A local community group has taken a High Court challenge aimed at overturning permission for a strategic housing development of 142 residential units on the outskirts of Clane, Co Kildare.
Clane Community Council (CCC) says it is not opposed to development on the site, located on the western side of Millicent Road and southern side of Prosperous Road, but claims the proposed development represents “significant over-development” of the town.
The permission was granted by An Bord Pleanála to Debussy Properties Ltd in material contravention of the core strategy for Co Kildare, was in excess of the board’s powers and breached the relevant law, it claims.
On Monday, Mr Justice Richard Humphreys granted leave to CCC, represented by Stephen Dodd SC and John Kenny BL, instructed by F.P Logue Solicitors, to bring the judicial review proceedings.
The judge granted a stay, pending further order, restraining the carrying out of works on foot of the permission.
In its challenge, CCC claims the board acted in breach of the Planning and Development (Housing) and Residential Tenancies Act 2016 in granting the Millicent permission on April 22nd last.
Under the 2016 Act, developers can seek planning approval directly from the board, bypassing the local authority, for developments designated strategic housing.
The board breached section 9 of the 2016 Act in granting permission in material contravention of the settlement policy and housing allocation for Clane in the Kildare County Development Plan 2017-2023, the group claims.
The board failed to have regard to the fact it had granted permission just days earlier, on April 13th 2021, for 333 housing units at Capdoo and Abbeylands in Clane, it claims.
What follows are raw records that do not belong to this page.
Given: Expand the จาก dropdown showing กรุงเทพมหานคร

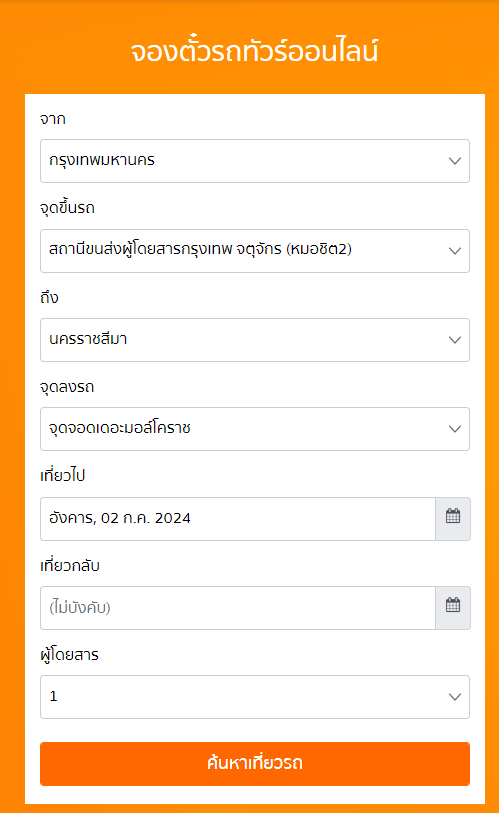Looking at the screenshot, I should pyautogui.click(x=255, y=161).
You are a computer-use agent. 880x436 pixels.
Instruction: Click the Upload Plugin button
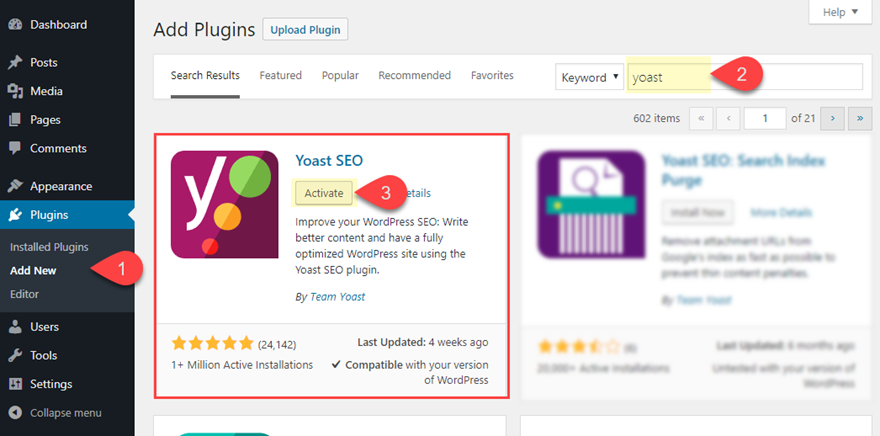(305, 30)
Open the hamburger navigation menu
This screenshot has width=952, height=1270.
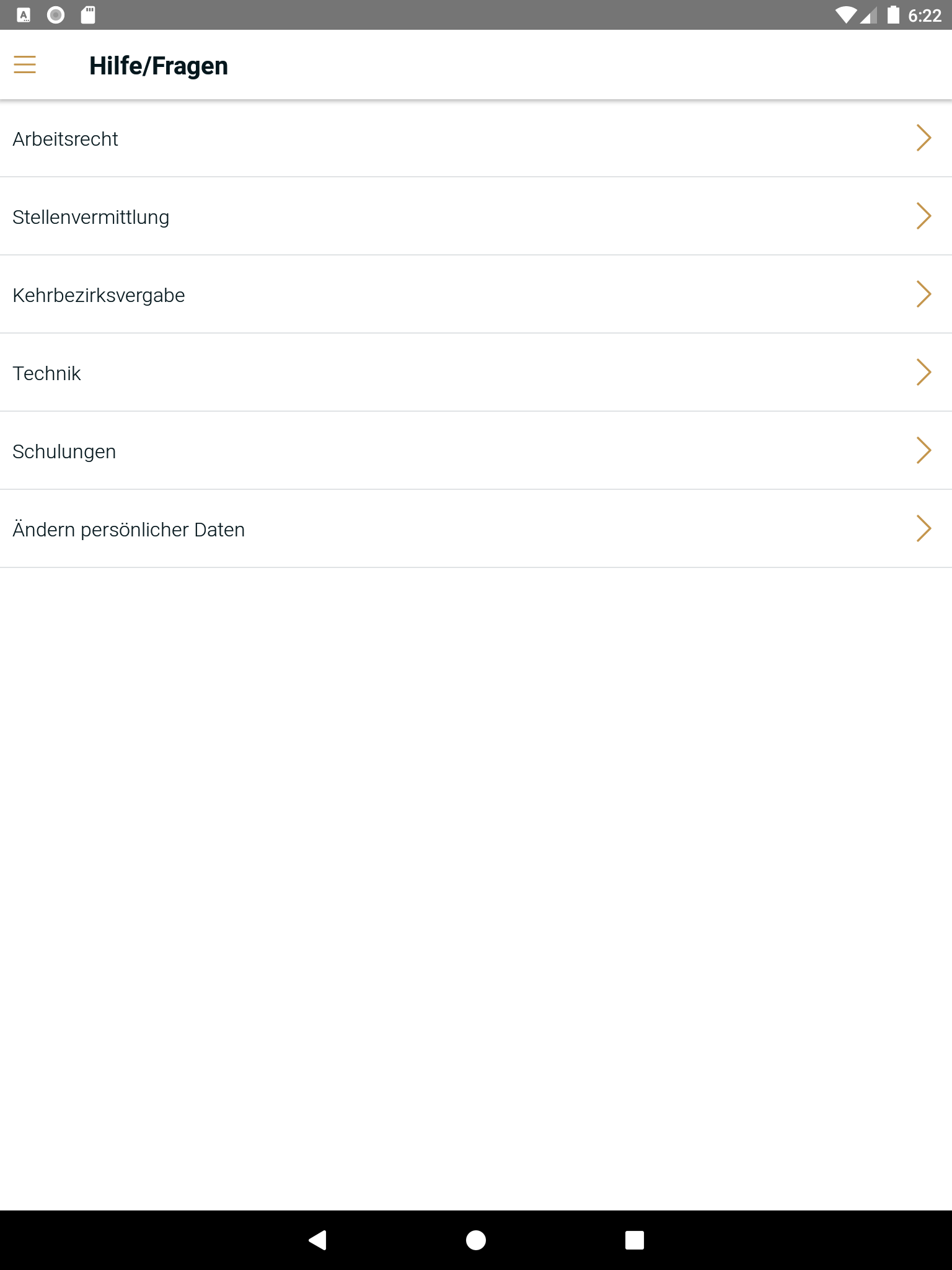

That latter permission “entirely exhausted” the remaining 145 residential unit target for Clane under the county development plan for the remainder of the plan period to 2023, it says.
This housing allocation was specifically introduced, as recorded by the board’s inspector, for the purposes of aligning with the Regional Spatial and Economic Strategy and the National Planning Framework, the group claims.
The inspector recommended, if the board granted permission for the 333 units at Capdoo and Abbeylands before deciding the Millicent application, then permission should be refused for the Millicent development because it would not comply with the settlement strategy for Co Kildare, the group says.
Subject to that proviso, the inspector recommended permission be granted, subject to 25 conditions, for the Millicent development.
The board had proceeded to grant permission for the Millicent development on 25 conditions, made no reference to the earlier permission for Capdoo/Abbeylands and gave no reasons why it disagreed with the inspector’s recommendation that permission for Millicent be refused if permission for the other developments had been granted, the group claims.
It also contends the board acted in excess of its powers in granting permission for 142 units on foot of a planning application for 192 units when the relevant public notices did not include a statement the Millicent development was in material contravention of the settlement policy and housing allocation for Clane in the development plan.
Other grounds of challenge include that the permission is invalid under EU law because the board failed to submit a statement, for the purposes of environmental impact screening, as required under the terms of the Environmental Impact Assessment Directive and/or the applicable regulations.